Our production site runs on a LAMP stack and we have a daily mysql backup that produces a tar.gz file. I recently reduced the size of some tables by deleting old rows after 3 months rather than 6, and the daily tar.gz file got bigger. The next day I removed an inefficient TEXT field and replaced it with a VARCHAR(3) field…and the daily tar.gz file got bigger. After unpacking into folders, all the individual files and folders (including the ibdata file) in the daily backups appear to be the same size – but on a day by day basis the tar.gz files get ~14mb bigger each day. According to the table size info I get from MySQL, I have reduced the size of my db.

Nothing is actually broken here – site is running fine and the db is responsive – but I cannot find any explanation as to why my backups keep getting bigger even though the db is getting smaller and it's frankly doing my head in. If anyone can offer an explanation that would be great.

Best Answer

You are backing up the raw files, not a "dump" of the rows (via mysqldump or Xtrabackup), correct?

When you DELETE, the rows are held onto in case of a ROLLBACK (explicit or due to crash).
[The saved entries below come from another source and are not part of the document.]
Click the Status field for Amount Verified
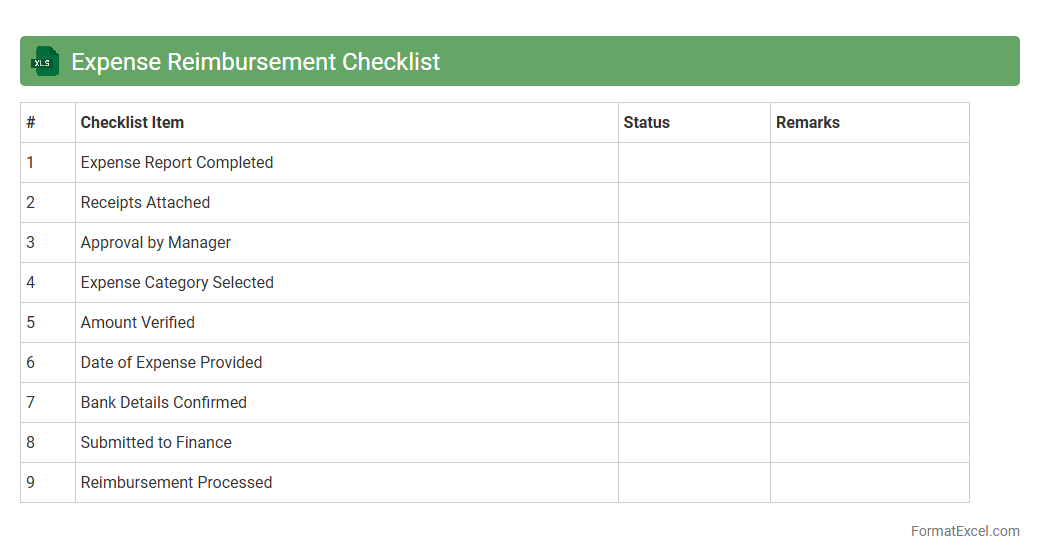The height and width of the screenshot is (560, 1040). [x=694, y=323]
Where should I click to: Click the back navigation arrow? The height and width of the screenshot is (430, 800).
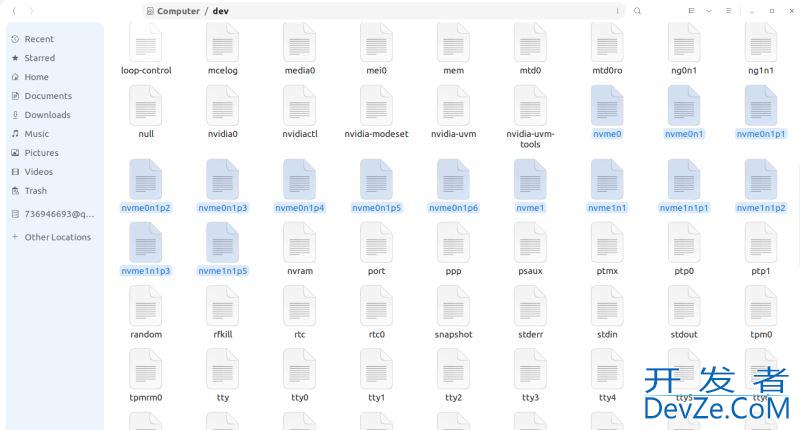(14, 11)
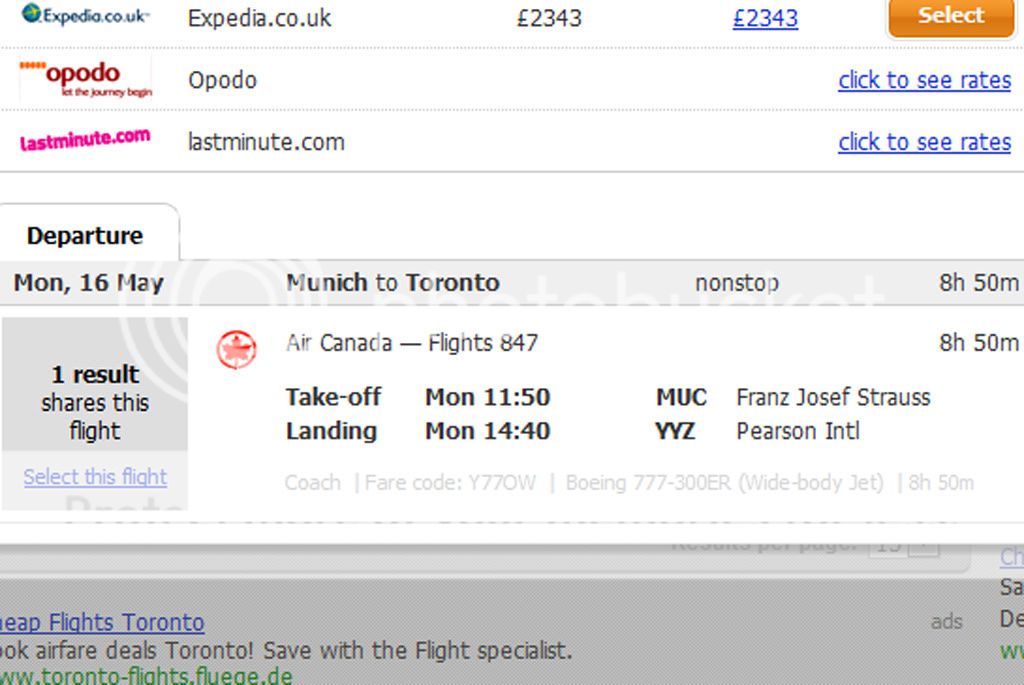Click the Opodo provider name text

(x=223, y=80)
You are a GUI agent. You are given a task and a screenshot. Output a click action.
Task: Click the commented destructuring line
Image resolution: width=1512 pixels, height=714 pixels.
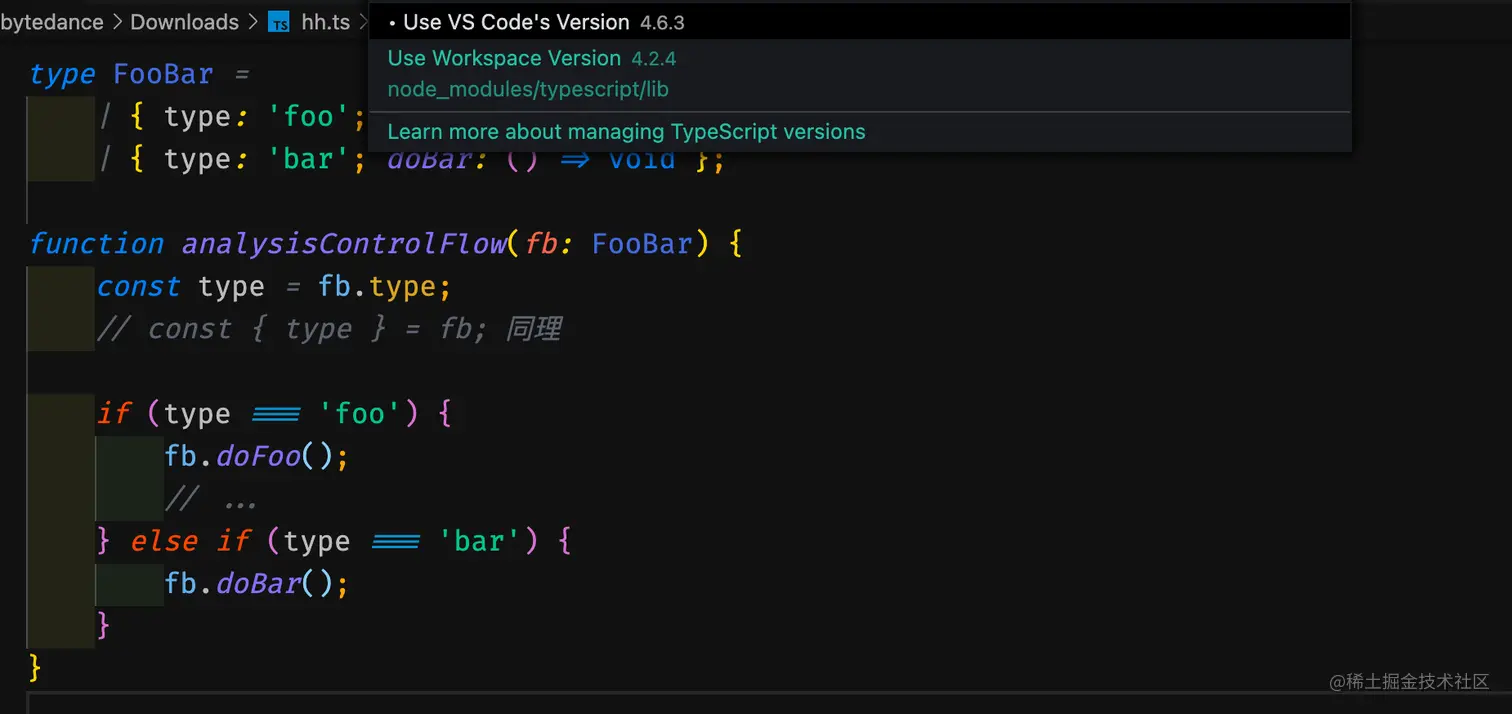tap(328, 329)
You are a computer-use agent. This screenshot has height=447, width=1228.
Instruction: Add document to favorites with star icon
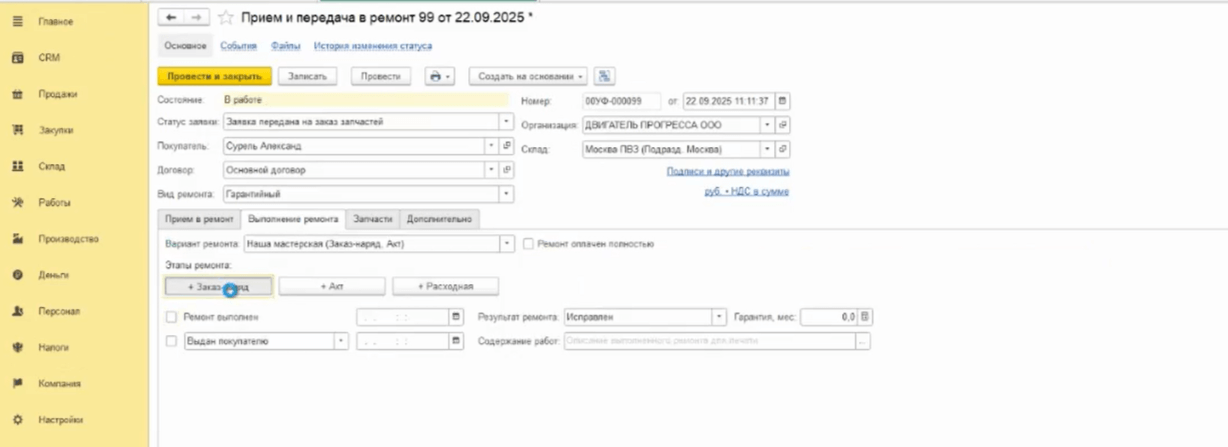coord(225,17)
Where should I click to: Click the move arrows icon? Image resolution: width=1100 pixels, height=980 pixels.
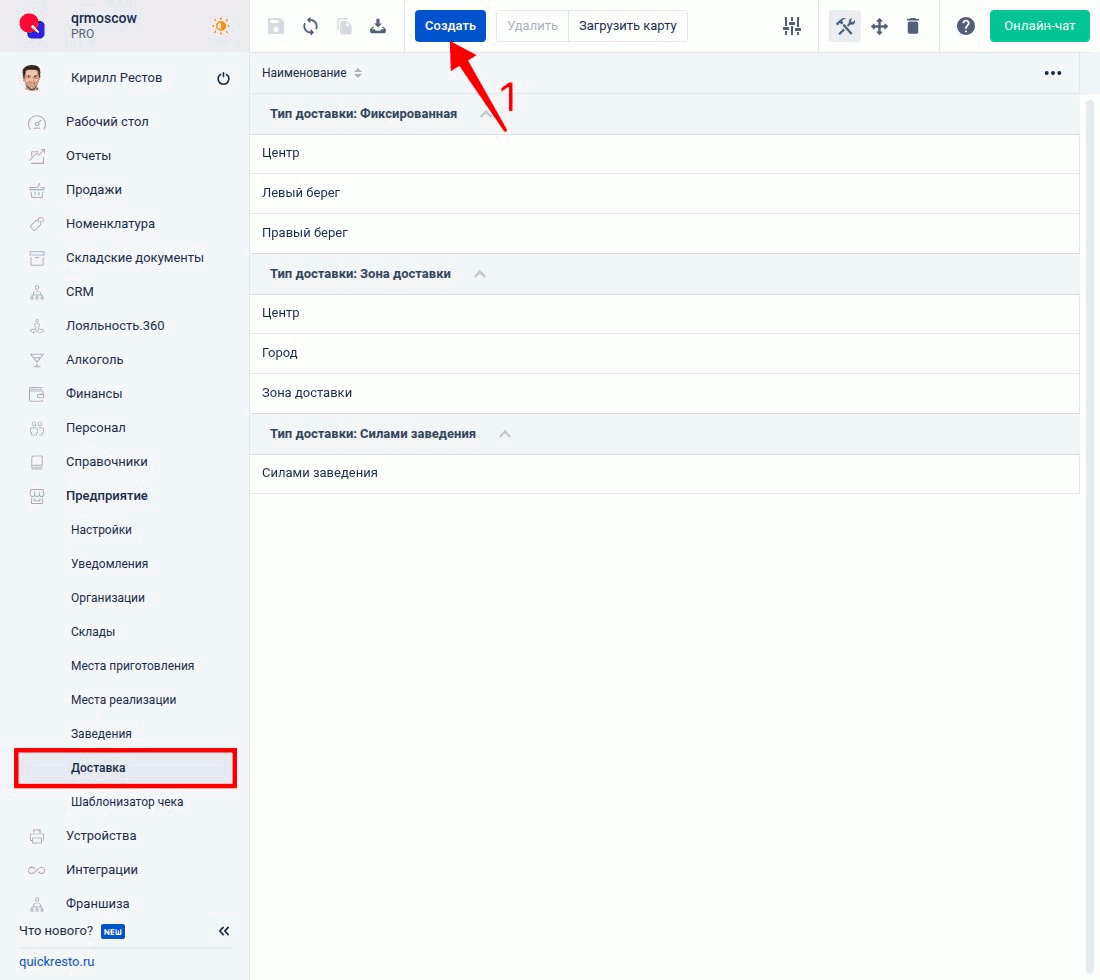pyautogui.click(x=879, y=26)
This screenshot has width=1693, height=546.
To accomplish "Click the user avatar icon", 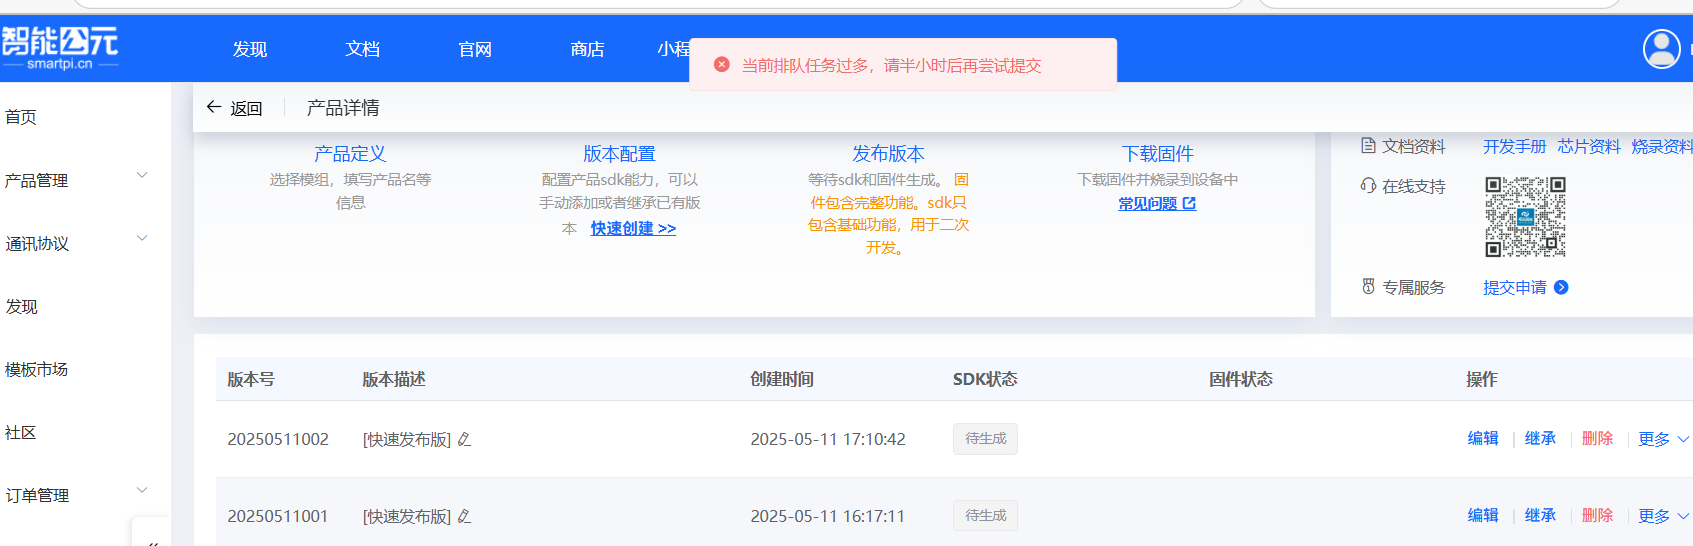I will coord(1661,49).
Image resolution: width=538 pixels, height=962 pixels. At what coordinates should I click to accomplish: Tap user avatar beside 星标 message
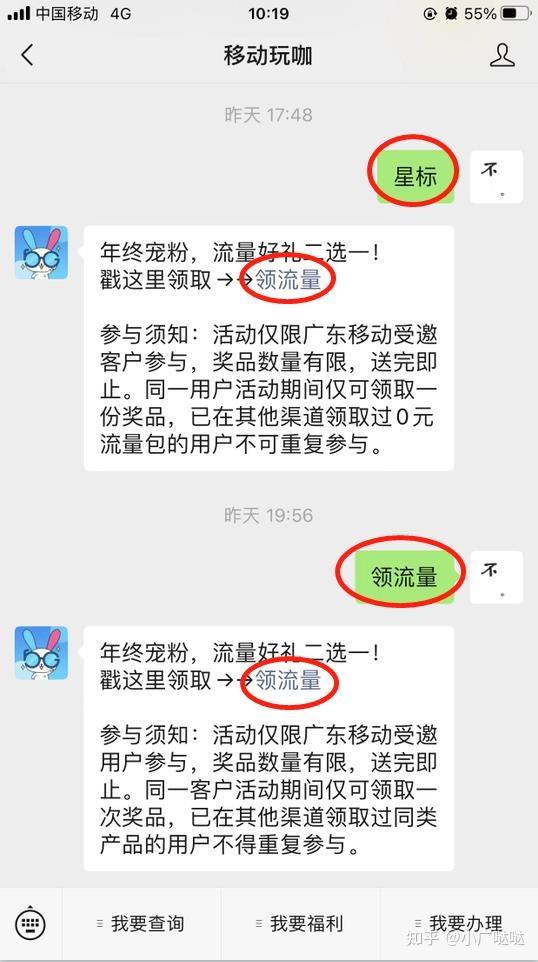point(496,177)
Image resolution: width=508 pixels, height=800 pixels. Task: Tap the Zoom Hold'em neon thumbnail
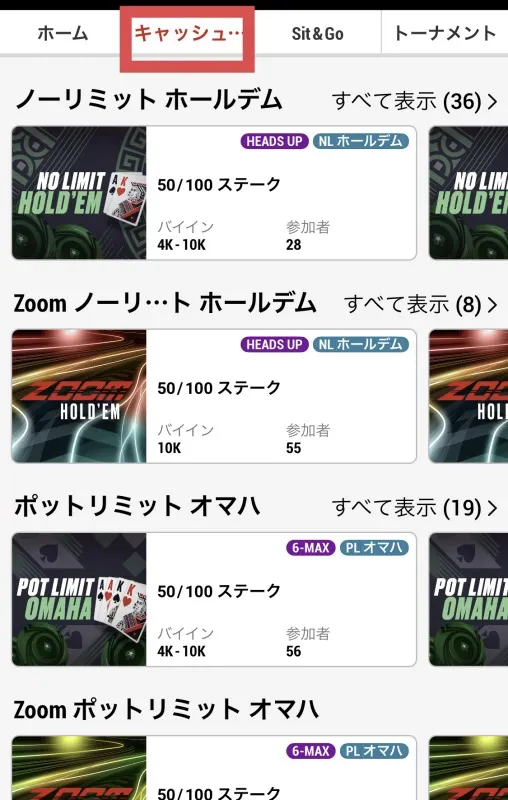[x=79, y=396]
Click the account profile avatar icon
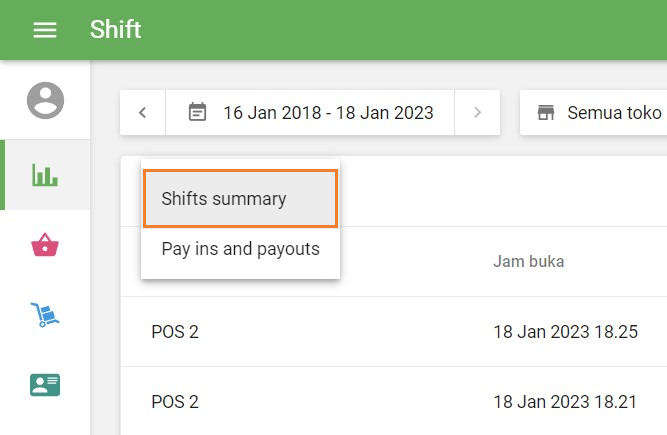 (45, 100)

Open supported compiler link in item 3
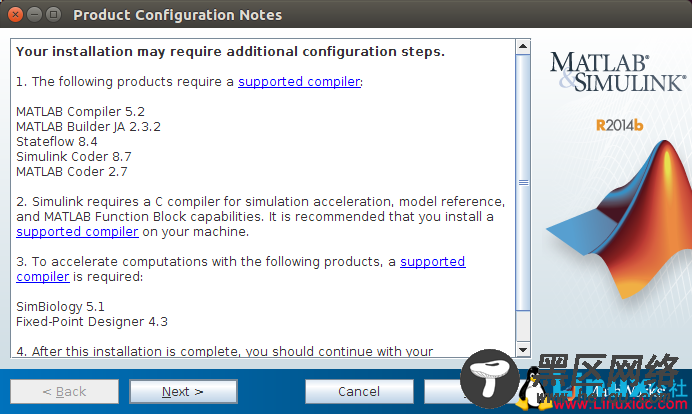point(432,262)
This may increase the file size.

Data (and index) files never shrink in MySQL without explicit action. In particular, there is no way to shrink ibdata1 without dumping and reloading.

So...

Plan A: Use mysqldump or xtrabackup to extract the rows. Then, if you like, send that through tar and gzip (or whatever).

Plan B: If the tables are "file_per_table", OPTIMIZE TABLE to shrink the .ibd files before the next dump. (You are stuck with the bloated ibdata1.)

Plan C: If not file_per_table, that is, if all the data is in ibdata1, do a one-time dump, rm ibdata1, reload. This is somewhat tricky and somewhat risky. Test before risking the production data.

If you will regularly be purging old data, consider using Partitioning as an efficient way to purge old data. If you intend to keep only 3 months' worth, then partition by week (14 partitions). Details here. It involves DROP PARTITION which will not leave behind stuff like DELETE does.

As for why the "steep increase" did not continue to happen... The deleted rows left "free" space in the tablespace; that was being reused. For now, your dumps will continue to be about the same size. (Note: gzip, alone, will fluctuate in size as the data changes, even if the the input size seems to stay the same. This is a characteristic of compression algorithms.)